For two years the war raged, and it seemed that the United Kingdom would have to surrender, finally becoming America’s 51st state, after so many brave centuries of resistance. As the USA’s great robot longboats encroached on the shore of Cornwall, the king’s family gathered for an emergency meeting in the palace’s Great Hall, but it seemed all was lost. Then, from a dark corner, an old croaky voice piped up. It was Old King Idiot. 

“MIght I make a suggestion?” he said. 

“Shut up, Old King Idiot,” said Zirius, the most arrogant and square-jawed of his fourteen arrogant, square-jawed cousins. “Nobody wants to hear from you. Go and play with your goose.”

“No,” said his slightly kinder niece, Delawney. “Let him speak.

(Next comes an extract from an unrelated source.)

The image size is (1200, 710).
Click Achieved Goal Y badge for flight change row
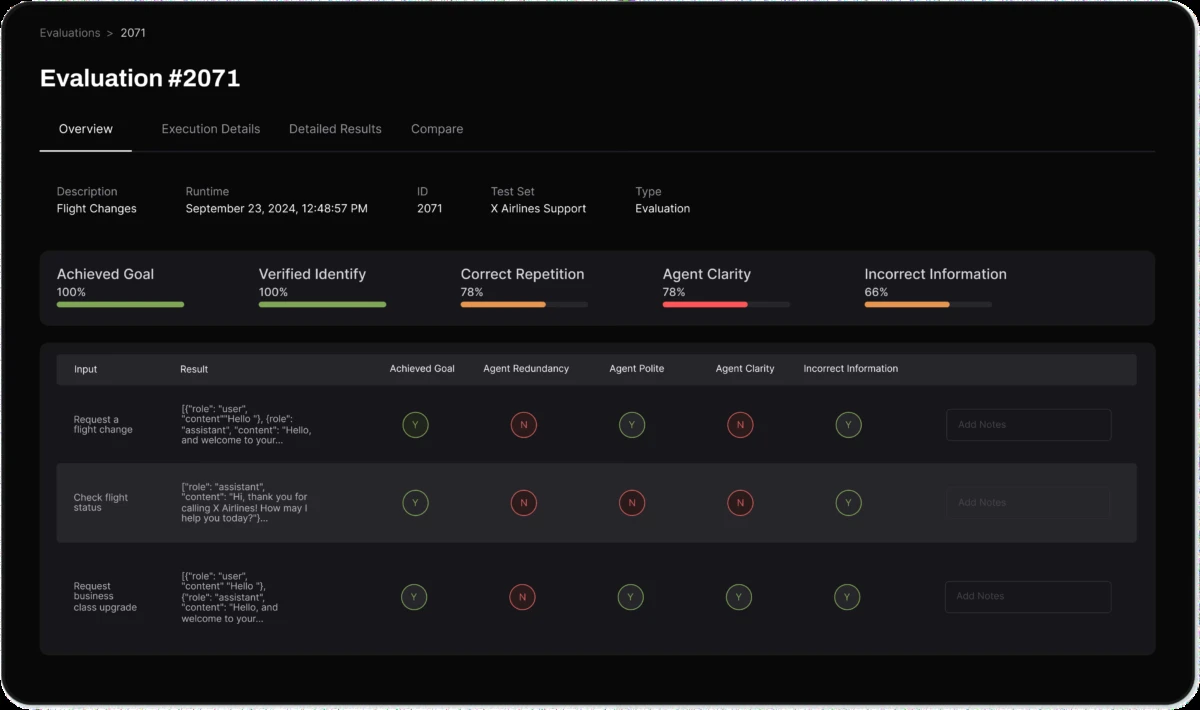[415, 425]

It will probably be just some surreal waffle about cheese, or upholstery, as usual, but we’ve tried everything here, so how can it hurt? Let’s see what the ancient bonkers fuckwad has to say.”

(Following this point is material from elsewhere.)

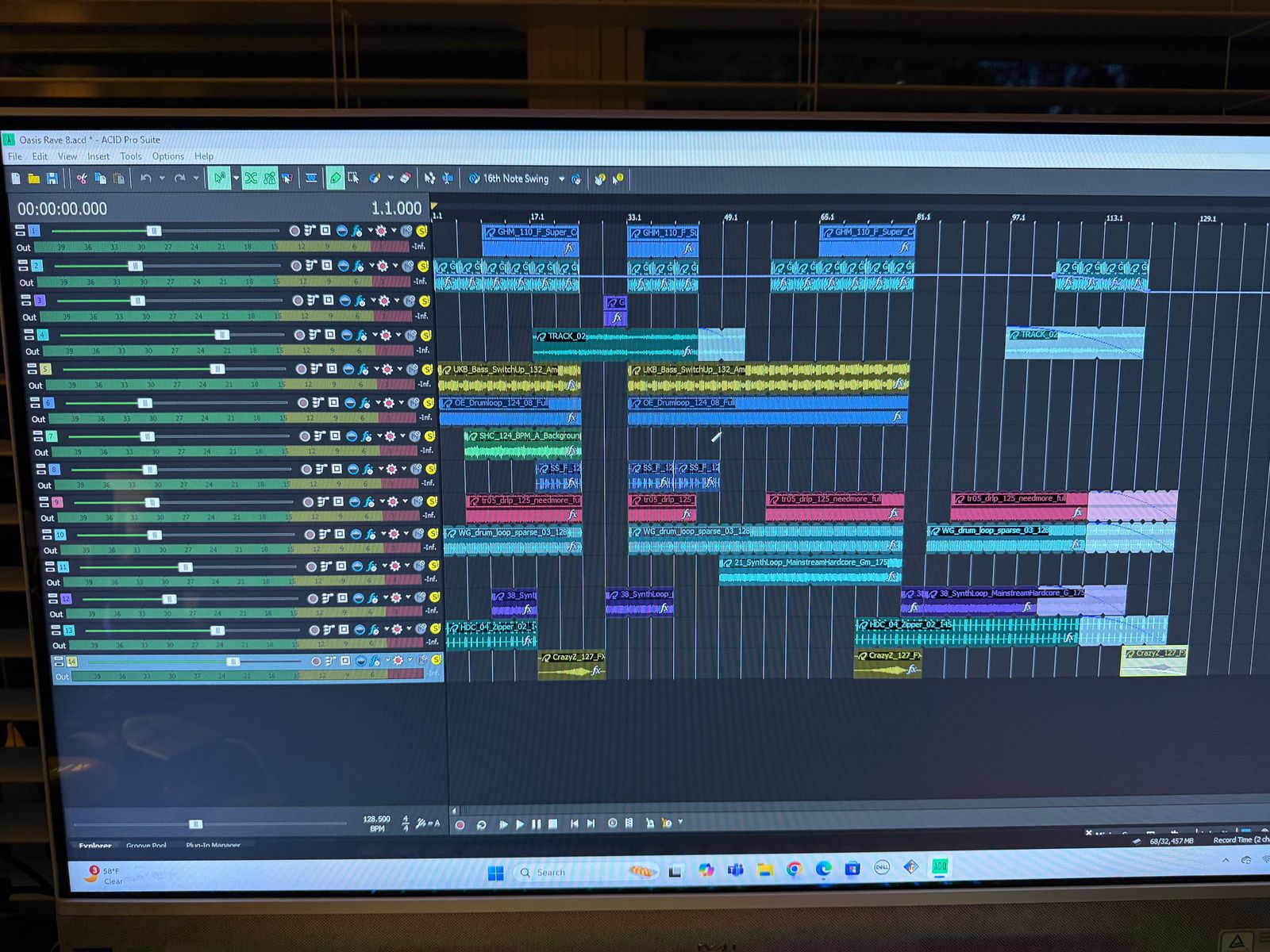Expand the Undo history dropdown arrow
This screenshot has width=1270, height=952.
point(162,178)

What Old King Idiot said next amazed everyone. His words were precise, clear and erudite: the result of years of quiet learning, done well away from the spotlight. King Idiot read widely, and, having exhausted much of the rest of the library in the catacombs below the palace, he had over the last few years boned up extensively on robot warfare, and learned the codes needed to crack it. With his knowledge, the United Kingdom’s cyborg seal army was able to use the correct binary to thwart the American robot longboats. The nation was saved and went on to live many prosperous years under Old King Idiot, who died at the grand old age of 141, just one day after Colin/Anna-Marie. So was coined the popular saying  “Never underestimate Old King Idiot, or his goose” which is still used to this day.



Big Lev And The Origin Of ‘Unlucky Thirteen’
It was long into the time of The Self-Righteous Men and England was divided: not by north and south, as it once had been, but by west and east. In the east, electricity remained, for the moment, and the greedy and dynastically entitled lived well, as they always had, but more so. In the rewilded west, weeds and trees burst through tarmac and vigilantes roamed back and forth across the wood border, picking off rich travellers with the organic arrows from their organic crossbows, then taking back their spoils to large forest communes and distributing them under the eyes of fox and badger effigies. With the new hunting laws, any man pledging allegiance to Commander Michael under the eyes of God was permitted to hunt any creature, anywhere in England. 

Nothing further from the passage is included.